When one brought up Tiger Woods, the other quickly and rather disrespectfully shot it down by saying “Tiger Woods doesn’t even play a real sport. He plays a glorified version of billiards or croquet.”
After hearing this, the opposing analyst barked back saying that Phelps doesn’t have the athletic ability of Gilbert Arenas or Kobe Bryant. Back and forth they went, unnecessarily ripping various elite athletes and their sports. At one point, the argument got so off base that the debate turned into whether all football players are even athletes (since linemen regularly weigh in at 300-plus pounds).
The reason I present this example is to show you the ignorant and downright disrespectful remarks that can be made about others and their sports based on an argument on who’s the greatest athlete in the world; an argument that lacks a conclusion.

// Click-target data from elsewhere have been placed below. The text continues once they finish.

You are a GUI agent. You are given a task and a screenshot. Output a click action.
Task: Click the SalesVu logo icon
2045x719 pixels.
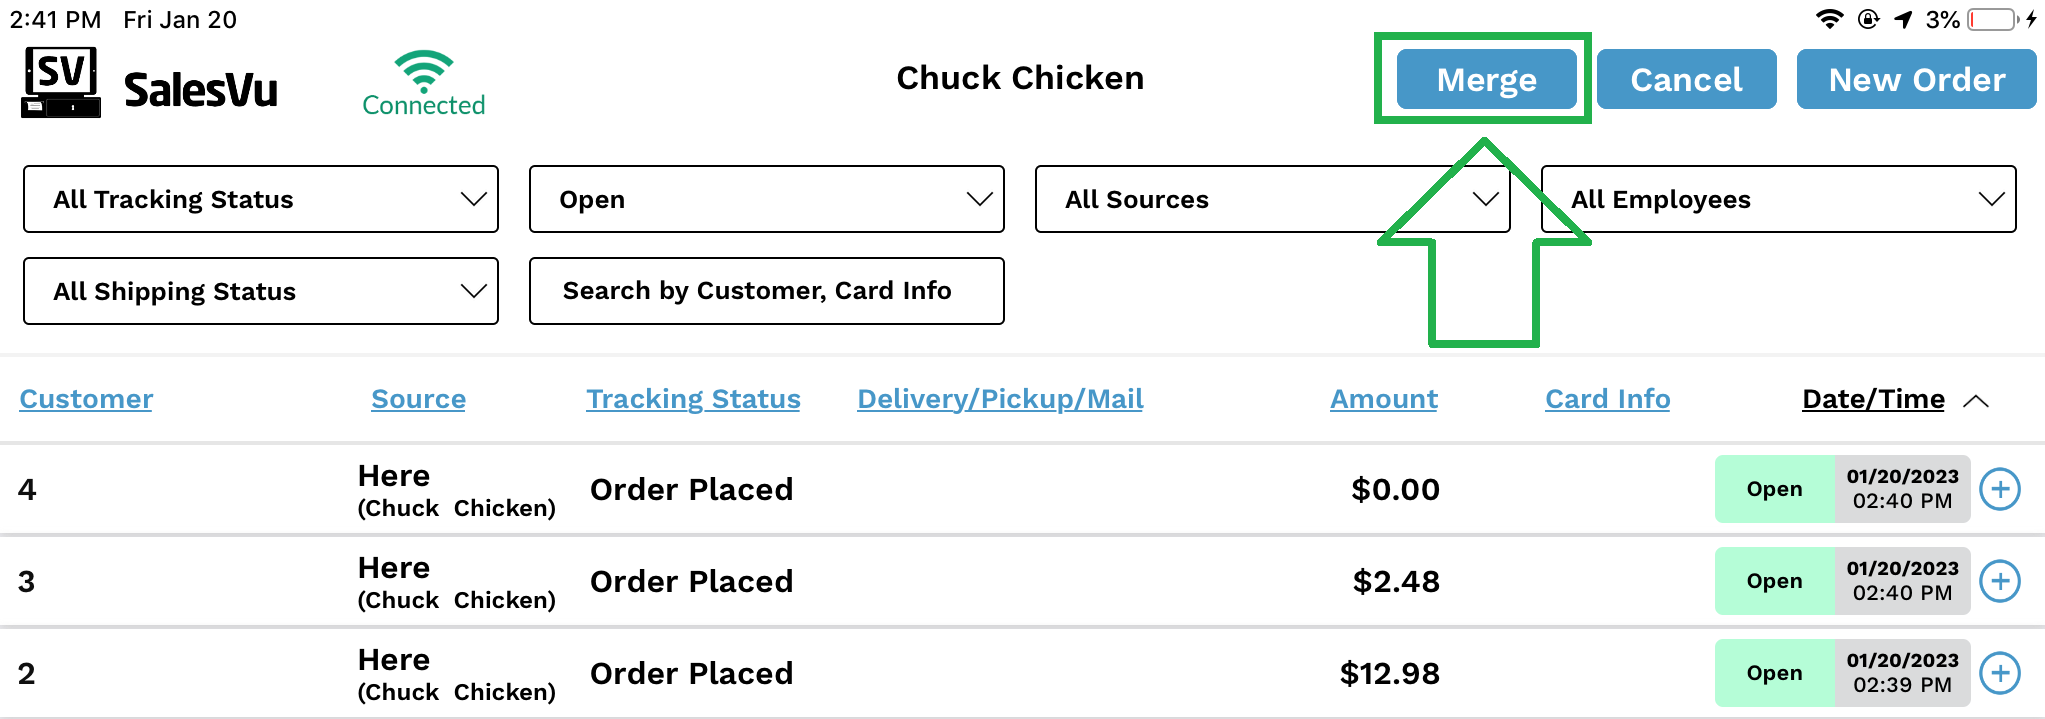pyautogui.click(x=61, y=82)
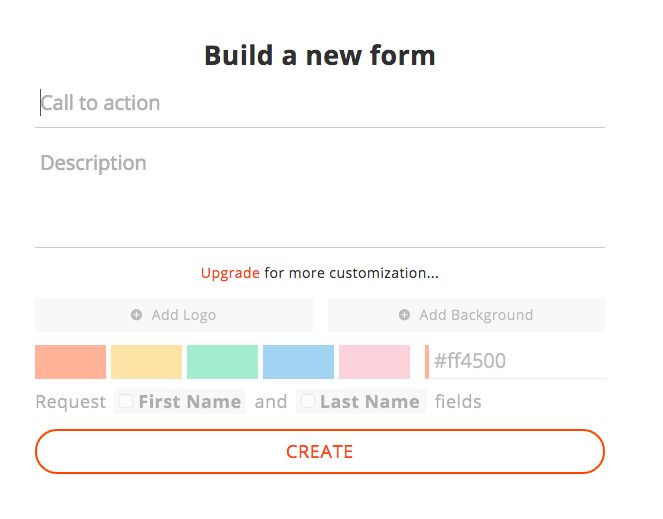
Task: Click the color preview bar beside hex field
Action: (x=427, y=361)

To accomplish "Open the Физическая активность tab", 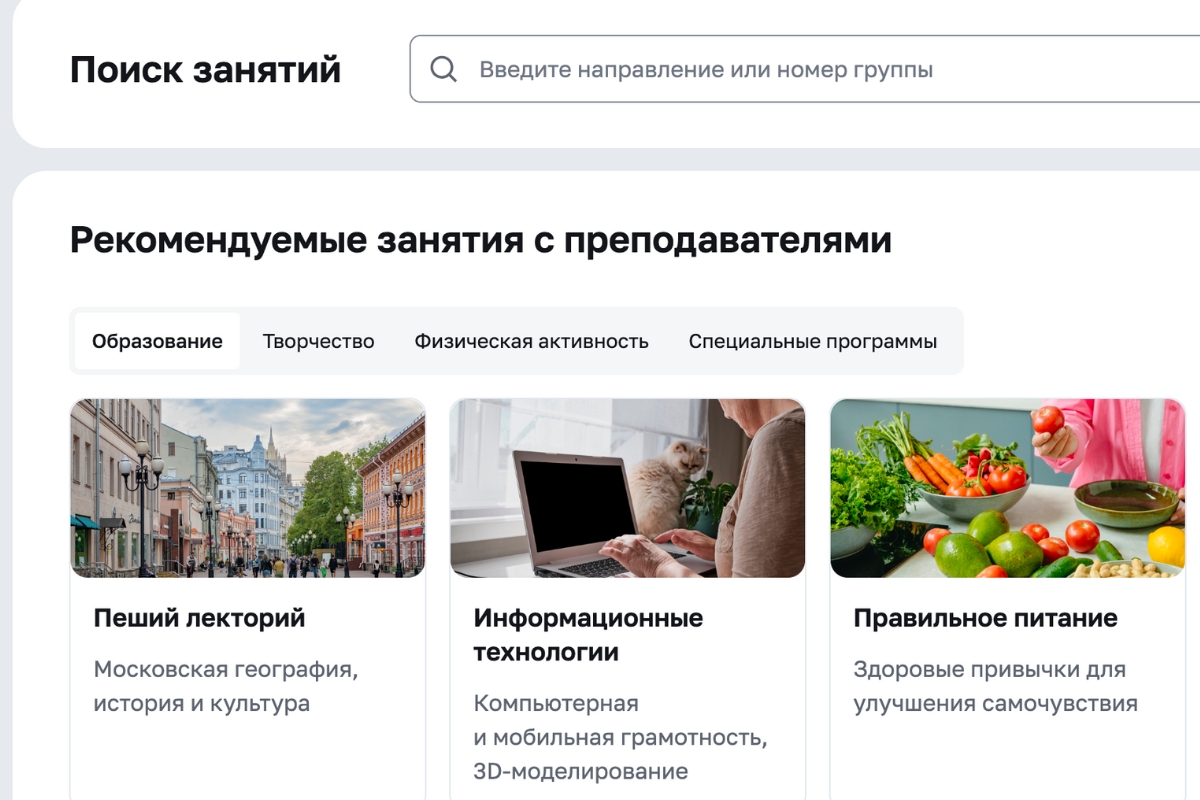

There is no way of definitively knowing who is the greatest. The one thing in common that each of the elite has is their drive, passion, and mental toughness. Each elite athlete shares these characteristics along with many others, such as determination. However, since each has a completely different craft, you cannot compare them. It would be like deciding who is more successful; a wealthy banker or a wealthy real estate agent.
Unless we can turn back the hands of time and see how successful Tiger Woods would have been as a swimmer, or Michael Phelps as a basketball player, or Michael Jordan as a cyclist, there is no way of knowing who the greatest athlete is.
So I conclude by saying that there is no “Greatest Athlete” in the United States, let alone the world. Instead, there are a select few of five, maybe ten athletes who together comprise the group of “Greatest Athletes in the World”. But understanding the desire and necessity for debate, I will leave you with a more constructive topic to tackle.
Who is the most dominant athlete in the world? Have at it.